I’m going to solve all these issues via a QBX-based direct numerical solution. The methodology used here:

  1. Can model very long but not truly infinite surfaces 1.

  2. Can calculate displacement and stress arbitrarily close a singularity 2.

import warnings
import numpy as np
import sympy
import matplotlib.pyplot as plt
from tectosaur2 import gauss_rule, refine_surfaces, integrate_term, pts_grid
from tectosaur2.laplace2d import double_layer, hypersingular

3.1. Constructing the mesh

Step one is to set up the geometry that we will be modeling. To do this, we use the refine_surfaces function. refine_surfaces adaptively refines the specified surfaces into “panels” that follow a careful set of rules designed to guarantee that our numerical integration operations are accurate based on the “stage-1” rules layed out in section 3 of Wala and Klöckner [2019]. It takes as arguments:

  • A list of surfaces. Here, we will be specifying the surfaces symbolically using sympy. The variables \(t\) is implicitly assumed to vary in [-1, 1].

    • So, for a vertical fault extending one unit deep, we specify that \(y = \frac{1}{2}(t + 1)\).

    • And for a horizontal free surface extending 1000 fault lengths away, we specify \(x = 1000t\).

  • A quadrature rule that will be used to integrate over each panel.

  • An optional list of control points which has shape Nx4. These points allow for specifying regions of the surface that should be refined more than the default.

    • The first two components specify the location of the control point. In this case, the control point is located at the fault-surface intersection.

    • The third component specifies the control radius of the control point. Every panel within this radius will be refined

    • The fourth component specifies the maximum length of a panel within the control radius of the control point. So, the end result of the control point below is that every panel with 10 fault lengths of the origin (the fault-surface intersection) will have a maximum length of 0.2.

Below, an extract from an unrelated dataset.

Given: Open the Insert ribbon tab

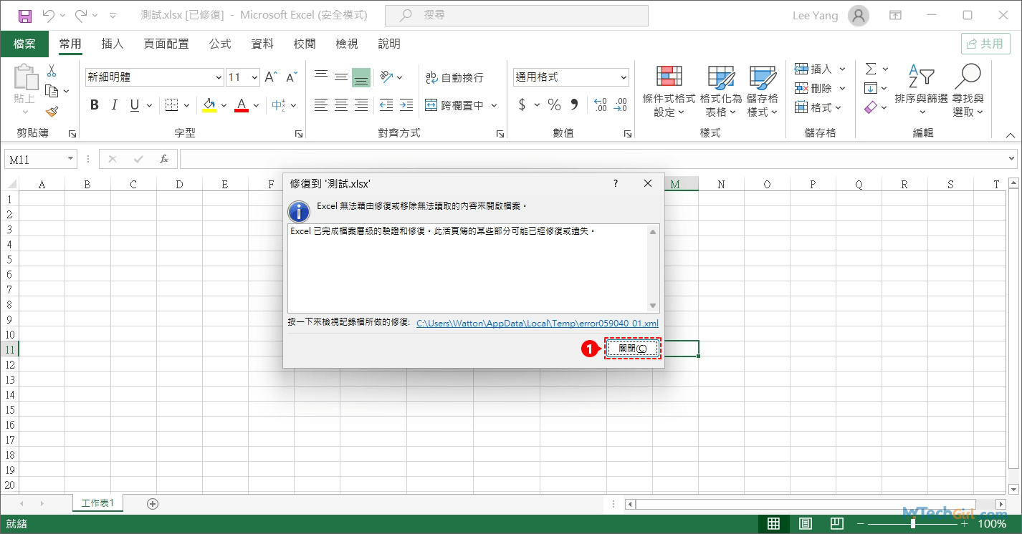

I’ve plotted the resulting surface panels in the figure. The nodes on the surface lines are the edges of panels.

  • In the zoomed in figure, you can see the effect of the control point setting the fault-surface intersection length scale.

  • In the zoomed out figure, you can see the effect of the adaptive refinement. One of the criteria is that no panel can be more than twice the length of any panel with a panel length’s radius of that panel. This results in the step wise increasing length of panels.

surf_half_L = 1000
t = sympy.var("t")
fault, free = refine_surfaces(
    [
        (t, t * 0, (t + 1) * -0.5), # the fault
        (t, -t * surf_half_L, 0 * t) # the free surface
    ],
    gauss_rule(8),
    control_points=np.array([(0, 0, 10, 0.2)]),
)
print(
    f"The free surface mesh has {free.n_panels} panels with a total of {free.n_pts} points."
)
print(
    f"The fault mesh has {fault.n_panels} panels with a total of {fault.n_pts} points."
)
plt.figure(figsize=(8, 4))
plt.subplot(1, 2, 1)
plt.title("Zoomed in")
plt.plot(fault.panel_edges[:, 0], fault.panel_edges[:, 1], "r-o")
plt.plot(free.panel_edges[:, 0], free.panel_edges[:, 1], "k-o")
plt.axis("scaled")
plt.xlim([-1, 1])
plt.ylim([-1.5, 0.5])
plt.xlabel("$x$")
plt.ylabel("$y$")
plt.subplot(1, 2, 2)
plt.title("Zoomed out")
plt.plot(free.panel_edges[:, 0], free.panel_edges[:, 1], "k-o", markersize=4)
plt.axis("equal")
plt.xlabel("$x$")
plt.ylabel("$y$")
plt.tight_layout()
plt.show()
The free surface mesh has 222 panels with a total of 1776 points.
The fault mesh has 8 panels with a total of 64 points.
../_images/part3_surface_intersection_4_1.png

3.2. Solving for surface displacement

The first step in solving the problem is to calculate the surface displacement given unit slip on the fault. To do this, we are going to invert the relevant integral equation.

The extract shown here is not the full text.